Entre os pedidos feitos pelo senador, está a convocação do ex-ministro de Relações Exteriores Ernesto Araújo, que pediu demissão no final de março após pressão de parlamentares. Apesar de Do Val ter se mostrado alinhado ao governo Bolsonaro e ter sintonia com pautas bolsonaristas, ele vem demonstrando, nas últimas semanas, alguns posicionamentos divergentes.
Na justificativa para a convocação de Araújo, por exemplo, Do Val argumentou que o ex-integrante do primeiro escalão do governo, "durante o período em que foi ministro de Relações Exteriores, executou na política externa o negacionismo de Bolsonaro na pandemia, o que teria feito o Brasil perder um tempo precioso nas negociações por vacinas e insumos para o combate à Covid-19". O pedido do senador foi contemplado com a aprovação da convocação de Ernesto Araújo.

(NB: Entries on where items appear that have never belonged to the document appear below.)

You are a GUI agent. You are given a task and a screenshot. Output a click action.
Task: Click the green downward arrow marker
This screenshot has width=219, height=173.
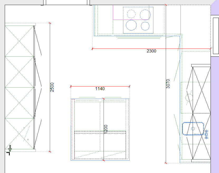(10, 148)
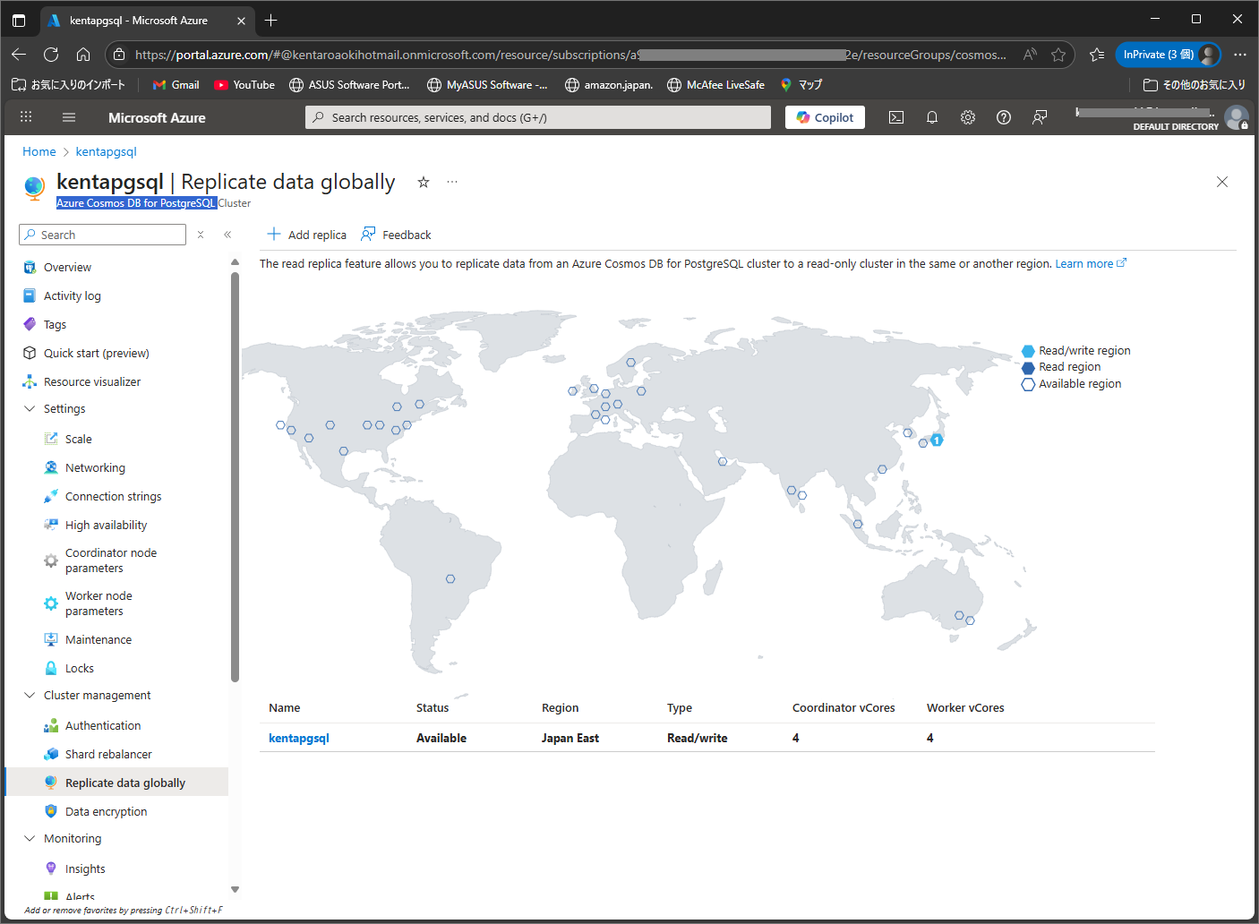Click the resource search box

(537, 116)
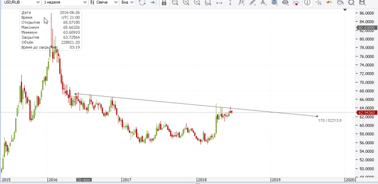Toggle the lock icon

[164, 3]
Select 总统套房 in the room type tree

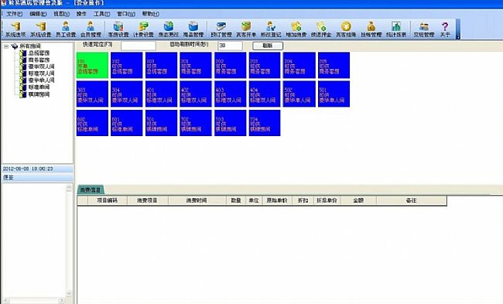tap(39, 53)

Do Val poupa capixabas na CPI da Covid e convoca secretário do Amazonas
Ao mesmo tempo, Do Val, assim como o presidente, é um dos defensores do tratamento precoce com o uso de hidroxicloroquina, algo rechaçado pela comunidade científica e pela Organização Mundial da Saúde (OMS). Na sessão desta quarta-feira (5), o senador destacou que toma o medicamento todo final de semana, após receber prescrição médica.
Além da convocação de Araújo, outro, dos 22 requerimentos apresentados pelo senador também foi aprovado: o que pede a convocação do secretário de Saúde do Amazonas, Marcellus Campêllo. Na justificativa apresentada no pedido, Marcos do Val diz que "Manaus está em colapso com o avanço dos casos de Covid-19" e que "o depoimento do senhor Marcellus José Barroso Campêlo, secretário de Estado de Saúde do Amazonas, permitirá a elucidação de diversos aspectos relacionados ao objeto de investigação da presente comissão", escreveu.

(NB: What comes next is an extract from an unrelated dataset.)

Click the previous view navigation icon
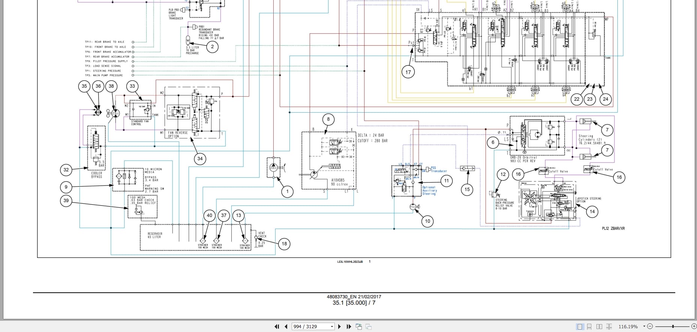(359, 326)
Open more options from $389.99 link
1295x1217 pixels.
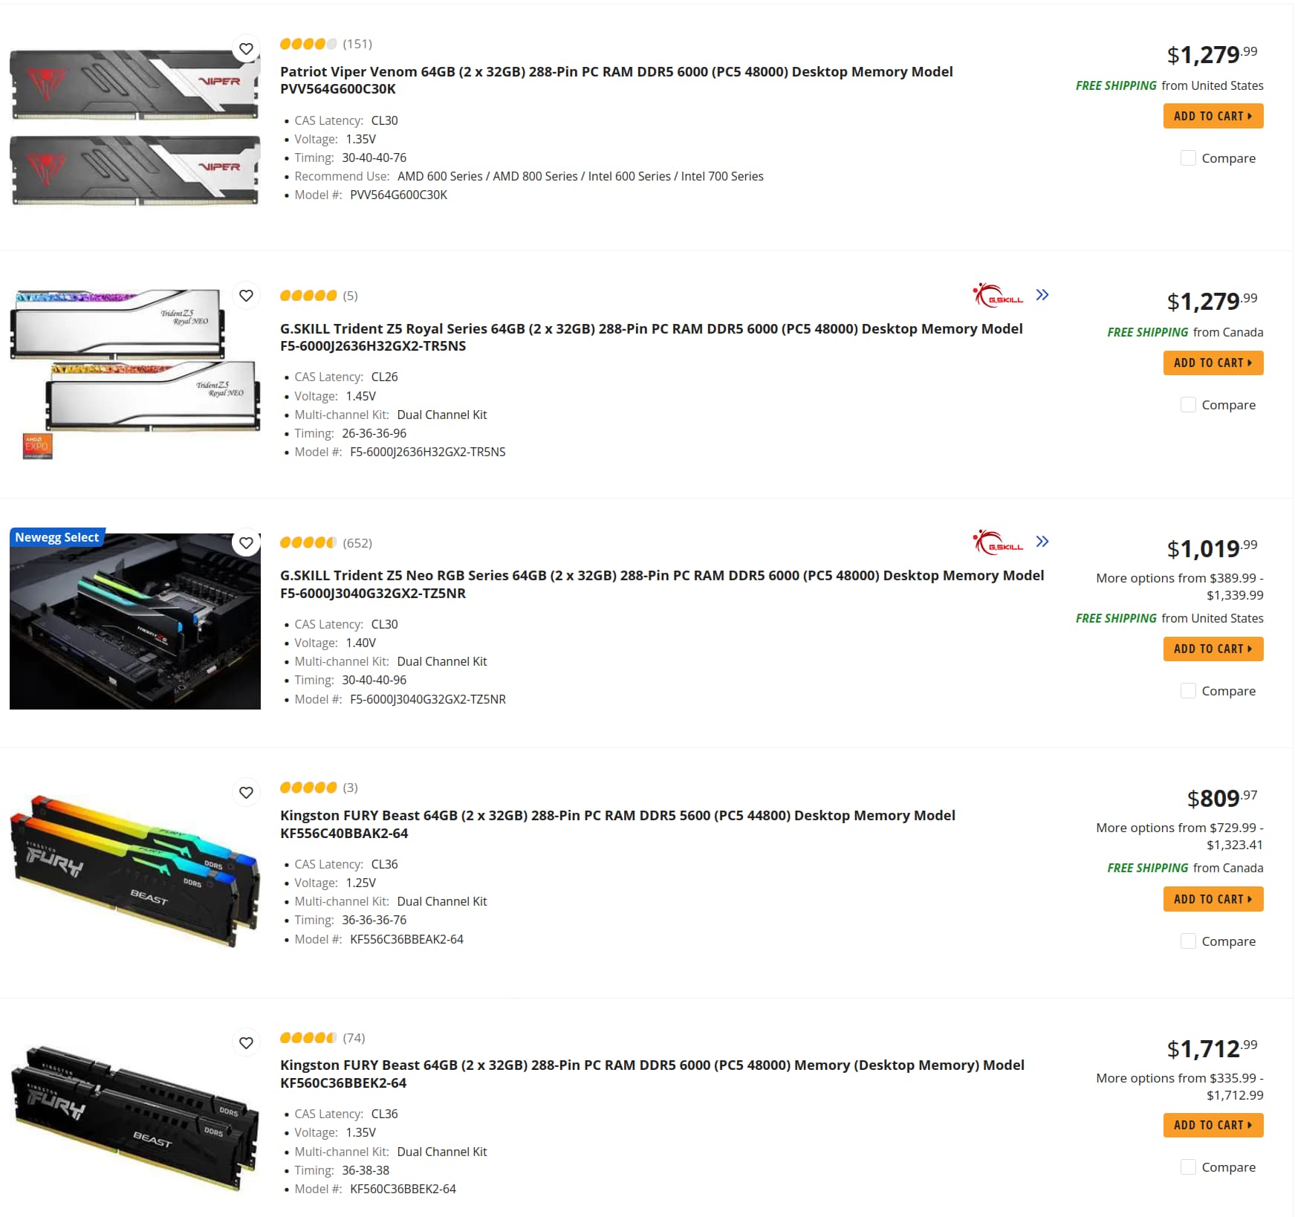(1180, 586)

Também foi solicitado pelo senador, na CPI da Covid, o convite para que a microbiologista Natalia Pasternak, uma divulgadora científica brasileira contrária ao uso da cloroquina no combate ao coronavírus, seja ouvida pelos membros da comissão. Outro profissional da saúde convidado pelo capixaba é o médico neurocirurgião Paulo Porto de Melo, que viralizou em mensagens na internet ao criticar, citando informações falsas, os efeitos colaterais da vacina Coronavac, durante uma entrevista em 2020.

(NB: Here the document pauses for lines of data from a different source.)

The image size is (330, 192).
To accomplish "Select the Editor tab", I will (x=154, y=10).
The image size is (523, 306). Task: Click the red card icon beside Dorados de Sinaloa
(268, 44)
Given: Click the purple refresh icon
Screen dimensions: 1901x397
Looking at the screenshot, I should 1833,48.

Entre as outras requisições de Do Val na CPI, a maior parte dos pedidos é para a convocação de nove pessoas investigadas, citadas ou que participaram das investigações da operação “Falso Negativo”, deflagrada pelo Ministério Público do Distrito Federal (MPDFT) para investigar fraudes para a compra de testes para o novo coronavírus. A operação teve início em julho de 2020.
Representantes das fabricantes de vacinas contra a Covid-19 Janssen, Pfizer e União Química também constam entre os pedidos de convite feitos por Do Val. O parlamentar também pediu que o prefeito de Manaus, David Almeida (Avante), fosse ouvidos pela comissão. Dos 22 requerimentos apresentados, dois foram aprovados e os outros 20 ainda aguardam para serem apreciados na CPI.
No último dia 5, ao ser questionado pela reportagem se alguma situação atípica no Estado é monitorada por ele e pode ser alvo da CPI, Do Val disse, por nota, que a comissão tem competência para conduzir as investigações e que todos os seus requerimentos estão motivados e justificados, "independentemente de ser esse ou aquele Estado da federação".
SENADOR CHAMOU CPI DE “GOVERNISTA”, MAS VOLTOU ATRÁS
Quando a CPI estava em fase de coleta de assinaturas, Marcos do Val foi o único dos três senadores capixabas a não assinar a lista de apoio à comissão. À época, ele pontuou que a CPI seria, via de regra, um “gasto de tempo, dinheiro e recursos desnecessários” e que apoiar a medida seria “ceder a um discurso populista, sem efetividade, que visa apenas interesses eleitorais”.
No entanto, ele mudou de ideia e foi escolhido como suplente. O senador justificou a mudança após a ampliação do escopo da investigação, antes focada no governo federal, mas que passou a apurar também ações de Estados e municípios que receberam recursos para ações de prevenção e combate à pandemia.